This research program is part of the European call EURAMET – The European Association of National Metrology Institutes

MEDIRAD’s context

The evolution of medical science and the growing pace of innovation and deployment of medical technology have led to a situation where most of the artificial ionising radiation exposure of the European population is created by diagnostic imaging or radiotherapy procedures.

The use of ionising radiation in medicine has been steadily increasing, and this trend is set to continue, with obvious health benefits for the population thanks to improved diagnostic and therapy technologies. However, the increasing use of new modalities both for diagnosis and treatment also raises a number of issues in radiological protection of patients and medical workers, as the population’s average medical exposure levels are continually rising.

Although most of these exposures result in low to moderate doses in most tissues, there is a need to evaluate the health effects of these exposures, optimise practices to reduce doses and develop dose evaluation tools that can be used in clinical practice to ensure adequate and improved radiation protection of patients and medical personnel. Whilst patient RP has been a constant concern of physicians, and regulated by the competent authorities, some specific scientific questions arise in this context, which RP research has not addressed before, at least successfully.

Objectives

MEDIRAD aims to enhance the scientific bases and clinical practice of radiation protection in the medical field and thereby addresses the need to better understand and evaluate the health effects of low-dose ionising radiation exposure from diagnostic and therapeutic imaging and from off-target effects in radiotherapy.

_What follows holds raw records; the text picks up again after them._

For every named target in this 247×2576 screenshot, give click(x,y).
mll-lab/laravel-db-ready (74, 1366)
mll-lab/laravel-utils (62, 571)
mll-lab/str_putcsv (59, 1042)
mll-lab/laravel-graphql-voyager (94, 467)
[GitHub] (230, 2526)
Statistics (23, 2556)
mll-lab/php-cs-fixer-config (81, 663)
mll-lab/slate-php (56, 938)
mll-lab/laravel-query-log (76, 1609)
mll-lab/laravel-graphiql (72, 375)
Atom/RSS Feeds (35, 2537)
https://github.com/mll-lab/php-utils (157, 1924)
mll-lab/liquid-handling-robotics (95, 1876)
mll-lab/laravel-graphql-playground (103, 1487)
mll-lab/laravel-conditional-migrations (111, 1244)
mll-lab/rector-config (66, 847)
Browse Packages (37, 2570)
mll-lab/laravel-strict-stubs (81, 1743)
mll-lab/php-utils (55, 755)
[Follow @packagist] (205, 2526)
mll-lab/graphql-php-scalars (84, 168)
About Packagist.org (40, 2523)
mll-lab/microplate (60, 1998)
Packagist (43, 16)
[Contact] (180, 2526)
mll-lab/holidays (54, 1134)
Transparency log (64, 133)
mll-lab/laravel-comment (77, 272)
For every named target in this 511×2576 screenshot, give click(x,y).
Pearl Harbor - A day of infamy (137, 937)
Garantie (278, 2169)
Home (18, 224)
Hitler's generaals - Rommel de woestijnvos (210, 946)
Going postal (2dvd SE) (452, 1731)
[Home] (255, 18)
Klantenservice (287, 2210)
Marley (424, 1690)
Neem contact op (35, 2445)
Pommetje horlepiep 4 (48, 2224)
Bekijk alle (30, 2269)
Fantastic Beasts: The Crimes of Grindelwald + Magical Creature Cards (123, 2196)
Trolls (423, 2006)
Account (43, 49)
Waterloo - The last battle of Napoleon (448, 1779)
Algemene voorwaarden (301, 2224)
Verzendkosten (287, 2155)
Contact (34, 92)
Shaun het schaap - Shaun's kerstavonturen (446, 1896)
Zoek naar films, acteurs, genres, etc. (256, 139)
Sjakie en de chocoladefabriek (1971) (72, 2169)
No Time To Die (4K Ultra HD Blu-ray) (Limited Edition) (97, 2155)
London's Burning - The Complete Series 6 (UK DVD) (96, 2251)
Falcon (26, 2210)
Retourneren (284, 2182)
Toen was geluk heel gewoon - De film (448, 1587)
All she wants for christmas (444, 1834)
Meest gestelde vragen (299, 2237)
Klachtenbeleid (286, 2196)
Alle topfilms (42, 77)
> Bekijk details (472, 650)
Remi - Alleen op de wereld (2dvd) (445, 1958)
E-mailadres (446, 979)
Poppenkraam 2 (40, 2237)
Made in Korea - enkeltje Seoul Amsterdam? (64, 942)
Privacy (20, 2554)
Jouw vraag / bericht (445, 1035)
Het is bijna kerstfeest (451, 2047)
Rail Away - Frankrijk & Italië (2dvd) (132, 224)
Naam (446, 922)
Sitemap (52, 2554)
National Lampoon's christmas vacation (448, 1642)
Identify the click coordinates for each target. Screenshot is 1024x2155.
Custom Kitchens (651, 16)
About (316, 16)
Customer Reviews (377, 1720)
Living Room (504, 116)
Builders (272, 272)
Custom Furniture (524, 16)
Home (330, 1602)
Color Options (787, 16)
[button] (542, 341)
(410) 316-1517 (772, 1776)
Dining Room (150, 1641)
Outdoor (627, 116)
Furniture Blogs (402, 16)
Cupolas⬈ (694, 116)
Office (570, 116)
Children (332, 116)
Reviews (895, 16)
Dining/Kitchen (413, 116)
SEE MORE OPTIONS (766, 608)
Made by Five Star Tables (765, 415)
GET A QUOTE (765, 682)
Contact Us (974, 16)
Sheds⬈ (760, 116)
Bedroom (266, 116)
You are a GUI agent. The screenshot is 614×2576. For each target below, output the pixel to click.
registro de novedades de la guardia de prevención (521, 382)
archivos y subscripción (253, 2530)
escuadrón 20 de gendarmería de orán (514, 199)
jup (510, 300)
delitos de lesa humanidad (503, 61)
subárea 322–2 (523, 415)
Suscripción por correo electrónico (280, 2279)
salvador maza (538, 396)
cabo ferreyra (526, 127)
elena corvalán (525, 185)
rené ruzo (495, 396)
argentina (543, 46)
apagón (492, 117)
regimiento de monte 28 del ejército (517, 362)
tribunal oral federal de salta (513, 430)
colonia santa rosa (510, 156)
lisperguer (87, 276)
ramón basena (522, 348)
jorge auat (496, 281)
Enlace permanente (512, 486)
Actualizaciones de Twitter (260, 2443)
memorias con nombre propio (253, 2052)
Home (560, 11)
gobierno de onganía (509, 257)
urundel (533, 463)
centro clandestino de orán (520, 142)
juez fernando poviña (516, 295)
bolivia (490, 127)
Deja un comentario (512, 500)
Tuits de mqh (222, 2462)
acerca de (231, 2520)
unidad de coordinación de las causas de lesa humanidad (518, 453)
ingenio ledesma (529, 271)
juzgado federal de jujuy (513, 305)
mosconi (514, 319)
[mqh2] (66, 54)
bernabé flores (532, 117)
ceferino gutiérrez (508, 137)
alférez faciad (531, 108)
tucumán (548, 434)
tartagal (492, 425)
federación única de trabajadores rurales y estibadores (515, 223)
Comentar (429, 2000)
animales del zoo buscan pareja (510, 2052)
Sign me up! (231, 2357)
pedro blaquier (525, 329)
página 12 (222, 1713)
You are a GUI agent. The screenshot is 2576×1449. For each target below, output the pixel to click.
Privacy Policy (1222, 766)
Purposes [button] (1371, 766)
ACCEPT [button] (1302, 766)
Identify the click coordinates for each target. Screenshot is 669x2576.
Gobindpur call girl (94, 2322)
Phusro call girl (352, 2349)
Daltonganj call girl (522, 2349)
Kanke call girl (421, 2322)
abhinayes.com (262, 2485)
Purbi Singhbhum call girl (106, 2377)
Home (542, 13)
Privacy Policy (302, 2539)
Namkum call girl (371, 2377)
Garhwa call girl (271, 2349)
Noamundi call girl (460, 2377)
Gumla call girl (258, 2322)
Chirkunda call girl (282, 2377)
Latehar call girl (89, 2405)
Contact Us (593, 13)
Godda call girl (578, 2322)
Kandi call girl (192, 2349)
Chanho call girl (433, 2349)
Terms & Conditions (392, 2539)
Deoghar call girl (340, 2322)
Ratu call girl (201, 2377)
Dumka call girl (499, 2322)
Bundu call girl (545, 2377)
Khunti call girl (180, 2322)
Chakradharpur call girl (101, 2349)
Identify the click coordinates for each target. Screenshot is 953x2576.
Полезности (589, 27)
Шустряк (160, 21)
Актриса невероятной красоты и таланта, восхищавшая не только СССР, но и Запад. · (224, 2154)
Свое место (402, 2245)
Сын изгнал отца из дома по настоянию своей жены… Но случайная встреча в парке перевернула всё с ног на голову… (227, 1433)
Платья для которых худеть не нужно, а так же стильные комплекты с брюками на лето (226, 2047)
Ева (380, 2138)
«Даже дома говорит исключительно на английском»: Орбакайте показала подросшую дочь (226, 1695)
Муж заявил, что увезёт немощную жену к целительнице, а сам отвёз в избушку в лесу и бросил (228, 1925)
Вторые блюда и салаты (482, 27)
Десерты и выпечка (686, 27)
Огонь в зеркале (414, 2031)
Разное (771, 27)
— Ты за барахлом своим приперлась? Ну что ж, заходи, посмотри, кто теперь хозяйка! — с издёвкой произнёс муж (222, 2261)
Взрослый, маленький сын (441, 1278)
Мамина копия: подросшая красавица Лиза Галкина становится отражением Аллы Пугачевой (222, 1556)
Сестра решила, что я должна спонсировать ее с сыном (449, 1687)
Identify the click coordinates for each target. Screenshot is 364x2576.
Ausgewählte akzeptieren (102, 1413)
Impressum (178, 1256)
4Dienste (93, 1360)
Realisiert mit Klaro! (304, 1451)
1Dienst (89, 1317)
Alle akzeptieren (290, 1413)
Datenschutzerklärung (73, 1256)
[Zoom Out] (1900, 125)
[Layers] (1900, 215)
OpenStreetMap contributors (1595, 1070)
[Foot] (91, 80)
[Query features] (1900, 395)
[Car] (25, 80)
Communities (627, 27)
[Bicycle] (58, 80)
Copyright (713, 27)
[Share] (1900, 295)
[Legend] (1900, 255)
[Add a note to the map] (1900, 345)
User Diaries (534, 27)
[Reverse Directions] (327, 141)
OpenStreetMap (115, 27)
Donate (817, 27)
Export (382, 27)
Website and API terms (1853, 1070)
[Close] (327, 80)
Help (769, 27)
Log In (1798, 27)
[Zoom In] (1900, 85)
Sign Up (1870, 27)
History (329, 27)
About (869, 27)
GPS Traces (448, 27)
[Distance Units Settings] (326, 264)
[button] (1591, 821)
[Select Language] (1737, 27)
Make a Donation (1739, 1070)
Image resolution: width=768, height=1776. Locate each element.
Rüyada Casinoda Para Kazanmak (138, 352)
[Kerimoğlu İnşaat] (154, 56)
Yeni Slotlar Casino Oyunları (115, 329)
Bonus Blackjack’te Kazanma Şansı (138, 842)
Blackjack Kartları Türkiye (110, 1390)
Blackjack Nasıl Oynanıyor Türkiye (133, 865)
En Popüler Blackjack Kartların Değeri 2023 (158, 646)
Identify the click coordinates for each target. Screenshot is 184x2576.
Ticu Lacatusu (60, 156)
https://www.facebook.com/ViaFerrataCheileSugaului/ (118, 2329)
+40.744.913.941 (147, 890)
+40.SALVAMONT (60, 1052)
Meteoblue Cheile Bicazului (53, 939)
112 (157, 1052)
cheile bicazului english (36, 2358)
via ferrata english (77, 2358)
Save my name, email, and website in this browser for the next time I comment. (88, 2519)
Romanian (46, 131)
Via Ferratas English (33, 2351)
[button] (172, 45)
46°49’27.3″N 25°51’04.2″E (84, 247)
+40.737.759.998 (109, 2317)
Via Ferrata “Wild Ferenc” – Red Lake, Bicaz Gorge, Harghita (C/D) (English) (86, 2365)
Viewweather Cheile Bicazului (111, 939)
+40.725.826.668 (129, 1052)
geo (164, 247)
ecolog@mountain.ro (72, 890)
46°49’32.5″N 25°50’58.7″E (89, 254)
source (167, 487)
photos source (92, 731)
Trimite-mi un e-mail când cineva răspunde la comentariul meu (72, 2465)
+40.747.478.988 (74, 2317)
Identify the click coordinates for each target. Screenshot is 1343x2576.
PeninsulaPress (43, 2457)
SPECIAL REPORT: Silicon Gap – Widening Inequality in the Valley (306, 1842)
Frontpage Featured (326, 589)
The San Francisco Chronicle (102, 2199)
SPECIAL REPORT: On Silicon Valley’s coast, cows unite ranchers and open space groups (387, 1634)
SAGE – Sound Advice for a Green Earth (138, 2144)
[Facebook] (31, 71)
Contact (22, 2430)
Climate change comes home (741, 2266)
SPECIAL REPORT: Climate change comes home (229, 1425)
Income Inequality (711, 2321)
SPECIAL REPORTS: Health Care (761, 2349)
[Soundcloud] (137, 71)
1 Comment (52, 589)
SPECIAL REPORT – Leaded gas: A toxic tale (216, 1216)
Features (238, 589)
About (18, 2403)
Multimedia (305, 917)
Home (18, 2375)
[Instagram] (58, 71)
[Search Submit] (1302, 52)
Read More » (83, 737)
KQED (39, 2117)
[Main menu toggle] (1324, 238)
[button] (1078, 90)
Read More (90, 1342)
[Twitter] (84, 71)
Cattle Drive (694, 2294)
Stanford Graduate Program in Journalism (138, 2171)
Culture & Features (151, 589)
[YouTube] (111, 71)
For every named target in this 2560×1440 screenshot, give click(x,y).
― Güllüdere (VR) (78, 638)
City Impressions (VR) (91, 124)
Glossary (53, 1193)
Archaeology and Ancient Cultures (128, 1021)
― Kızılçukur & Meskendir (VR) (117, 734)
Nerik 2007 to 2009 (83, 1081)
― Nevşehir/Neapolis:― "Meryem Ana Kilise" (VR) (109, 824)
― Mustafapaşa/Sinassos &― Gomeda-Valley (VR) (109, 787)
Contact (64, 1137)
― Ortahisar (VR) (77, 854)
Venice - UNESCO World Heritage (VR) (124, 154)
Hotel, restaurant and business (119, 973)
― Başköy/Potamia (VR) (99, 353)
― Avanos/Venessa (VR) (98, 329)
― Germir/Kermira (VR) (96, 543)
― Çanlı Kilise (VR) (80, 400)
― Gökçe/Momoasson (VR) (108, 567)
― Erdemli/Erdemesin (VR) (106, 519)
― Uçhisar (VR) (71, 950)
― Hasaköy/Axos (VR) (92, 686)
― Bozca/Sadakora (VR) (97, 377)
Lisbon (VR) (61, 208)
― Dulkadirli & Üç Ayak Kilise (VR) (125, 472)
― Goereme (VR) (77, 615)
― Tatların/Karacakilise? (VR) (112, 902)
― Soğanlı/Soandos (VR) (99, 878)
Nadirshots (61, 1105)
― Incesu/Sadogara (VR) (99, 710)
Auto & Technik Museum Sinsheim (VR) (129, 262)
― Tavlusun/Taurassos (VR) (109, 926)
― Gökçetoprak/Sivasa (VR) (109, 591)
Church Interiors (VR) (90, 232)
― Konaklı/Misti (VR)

This will be achieved by focusing on three major operational objectives:

1. Improvement of organ dose estimation and registration in order to a) inform clinical practice, optimise doses and set recommendations and b) provide adequate dosimetry for clinical-epidemiological studies of effects of medical radiation.
2. Evaluation of the effects of medical exposures, focusing on the two major endpoints and exposure conditions of public health and clinical relevance:
   • Cardiovascular effects of low to moderate doses of radiation from radiotherapy including understanding of mechanisms
   • Long term effects of low doses from higher dose radiological procedures on the risk of cancer
3. Development of science-based policy recommendations for decision-makers and practitioners for the effective protection of patients, workers and the general public.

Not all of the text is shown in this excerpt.